WHAT NEEDS TO BE DONE:
Restate the whole of the data verbatim, omitting nothing.

Top of DATA SECTION

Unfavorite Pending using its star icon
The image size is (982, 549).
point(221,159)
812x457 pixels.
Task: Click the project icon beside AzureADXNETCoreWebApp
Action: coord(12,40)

Bottom of DATA SECTION

ANSWER SPACE:
Unfavorite Pending using its star icon
The image size is (982, 549).
point(221,159)
812x457 pixels.
Task: Click the project icon beside AzureADXNETCoreWebApp
Action: coord(12,40)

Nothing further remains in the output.